#### REQUIREMENT
Select the lines below containing the word "agent".

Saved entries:
--------

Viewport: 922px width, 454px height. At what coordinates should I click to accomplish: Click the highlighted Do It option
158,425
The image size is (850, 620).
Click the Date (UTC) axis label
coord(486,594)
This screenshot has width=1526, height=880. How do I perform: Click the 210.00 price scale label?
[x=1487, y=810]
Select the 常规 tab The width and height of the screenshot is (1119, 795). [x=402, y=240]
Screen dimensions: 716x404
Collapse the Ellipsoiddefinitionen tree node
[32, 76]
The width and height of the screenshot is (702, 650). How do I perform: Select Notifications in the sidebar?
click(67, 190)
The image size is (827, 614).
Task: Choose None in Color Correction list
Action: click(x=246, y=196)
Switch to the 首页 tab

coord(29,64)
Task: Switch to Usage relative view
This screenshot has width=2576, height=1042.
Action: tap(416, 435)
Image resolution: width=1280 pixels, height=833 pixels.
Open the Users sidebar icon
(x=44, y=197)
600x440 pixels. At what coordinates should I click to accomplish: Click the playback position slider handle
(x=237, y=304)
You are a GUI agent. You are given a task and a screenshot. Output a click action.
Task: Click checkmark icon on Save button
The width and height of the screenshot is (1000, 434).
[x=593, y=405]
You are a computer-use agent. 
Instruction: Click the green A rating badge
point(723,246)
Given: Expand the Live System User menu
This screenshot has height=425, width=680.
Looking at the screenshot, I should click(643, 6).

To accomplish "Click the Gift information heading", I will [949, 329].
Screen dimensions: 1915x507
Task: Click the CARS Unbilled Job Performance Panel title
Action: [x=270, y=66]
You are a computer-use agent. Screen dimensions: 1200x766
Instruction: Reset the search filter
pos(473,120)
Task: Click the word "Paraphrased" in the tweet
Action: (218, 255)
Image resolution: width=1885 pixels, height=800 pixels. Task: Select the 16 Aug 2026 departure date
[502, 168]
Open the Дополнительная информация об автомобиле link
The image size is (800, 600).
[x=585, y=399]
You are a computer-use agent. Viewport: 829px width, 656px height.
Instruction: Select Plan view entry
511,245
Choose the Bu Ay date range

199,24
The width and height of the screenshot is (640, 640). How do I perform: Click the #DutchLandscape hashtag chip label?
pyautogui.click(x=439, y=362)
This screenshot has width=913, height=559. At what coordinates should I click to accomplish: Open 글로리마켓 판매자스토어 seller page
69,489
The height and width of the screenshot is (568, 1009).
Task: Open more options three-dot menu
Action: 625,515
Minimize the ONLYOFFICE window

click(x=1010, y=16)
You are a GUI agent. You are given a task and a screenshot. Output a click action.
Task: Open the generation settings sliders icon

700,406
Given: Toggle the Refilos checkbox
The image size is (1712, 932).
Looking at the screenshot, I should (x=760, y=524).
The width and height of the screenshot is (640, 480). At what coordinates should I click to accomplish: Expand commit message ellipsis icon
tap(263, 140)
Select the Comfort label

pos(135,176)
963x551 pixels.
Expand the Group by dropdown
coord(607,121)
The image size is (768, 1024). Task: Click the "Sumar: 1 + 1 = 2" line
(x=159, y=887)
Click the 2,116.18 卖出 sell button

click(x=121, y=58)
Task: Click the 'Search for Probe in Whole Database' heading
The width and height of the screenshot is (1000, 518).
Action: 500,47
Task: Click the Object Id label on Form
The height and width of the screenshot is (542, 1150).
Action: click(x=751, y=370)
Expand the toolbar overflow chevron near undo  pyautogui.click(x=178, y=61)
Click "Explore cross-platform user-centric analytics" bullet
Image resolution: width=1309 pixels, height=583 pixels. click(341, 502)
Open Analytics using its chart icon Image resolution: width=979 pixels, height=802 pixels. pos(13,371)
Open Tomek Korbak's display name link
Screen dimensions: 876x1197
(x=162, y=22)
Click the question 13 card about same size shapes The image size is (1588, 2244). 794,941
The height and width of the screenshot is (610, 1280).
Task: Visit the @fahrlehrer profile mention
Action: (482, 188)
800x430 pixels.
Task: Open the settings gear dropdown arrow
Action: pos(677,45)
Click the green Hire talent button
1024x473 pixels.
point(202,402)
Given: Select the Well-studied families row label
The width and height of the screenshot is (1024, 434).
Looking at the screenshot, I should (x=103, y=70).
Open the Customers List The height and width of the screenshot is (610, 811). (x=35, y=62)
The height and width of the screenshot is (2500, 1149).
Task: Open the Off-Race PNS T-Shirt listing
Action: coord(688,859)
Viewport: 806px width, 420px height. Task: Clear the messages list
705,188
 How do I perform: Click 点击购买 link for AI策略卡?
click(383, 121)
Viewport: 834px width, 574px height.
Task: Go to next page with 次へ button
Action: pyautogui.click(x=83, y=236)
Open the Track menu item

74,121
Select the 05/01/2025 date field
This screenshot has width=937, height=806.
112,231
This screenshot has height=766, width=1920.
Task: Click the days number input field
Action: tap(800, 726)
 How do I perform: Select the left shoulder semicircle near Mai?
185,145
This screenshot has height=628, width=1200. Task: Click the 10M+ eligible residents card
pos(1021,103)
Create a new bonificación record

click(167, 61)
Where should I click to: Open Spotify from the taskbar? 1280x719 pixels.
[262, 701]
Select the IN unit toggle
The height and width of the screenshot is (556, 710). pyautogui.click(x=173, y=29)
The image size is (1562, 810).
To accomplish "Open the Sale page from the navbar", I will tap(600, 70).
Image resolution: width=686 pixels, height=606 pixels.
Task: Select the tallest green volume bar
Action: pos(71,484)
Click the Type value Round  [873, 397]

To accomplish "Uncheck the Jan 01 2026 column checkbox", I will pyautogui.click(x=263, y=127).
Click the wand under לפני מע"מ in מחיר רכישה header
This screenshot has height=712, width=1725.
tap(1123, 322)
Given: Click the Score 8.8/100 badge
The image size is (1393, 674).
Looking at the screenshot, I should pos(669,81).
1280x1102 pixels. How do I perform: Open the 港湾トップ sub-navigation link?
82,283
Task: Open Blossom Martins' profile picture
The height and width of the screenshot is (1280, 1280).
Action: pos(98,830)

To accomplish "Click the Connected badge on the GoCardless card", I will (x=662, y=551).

--------

#### SOLUTION TO THIS EXERCISE
You are a GUI agent. You are given a task and a screenshot. Output a click action.
You are a computer-use agent. 
You are a computer-use agent. Screen dimensions: 1200x766
You are a computer-use agent. Viewport: 829px width, 656px height.
You are a GUI agent. You are given a task and a screenshot. Output a click action.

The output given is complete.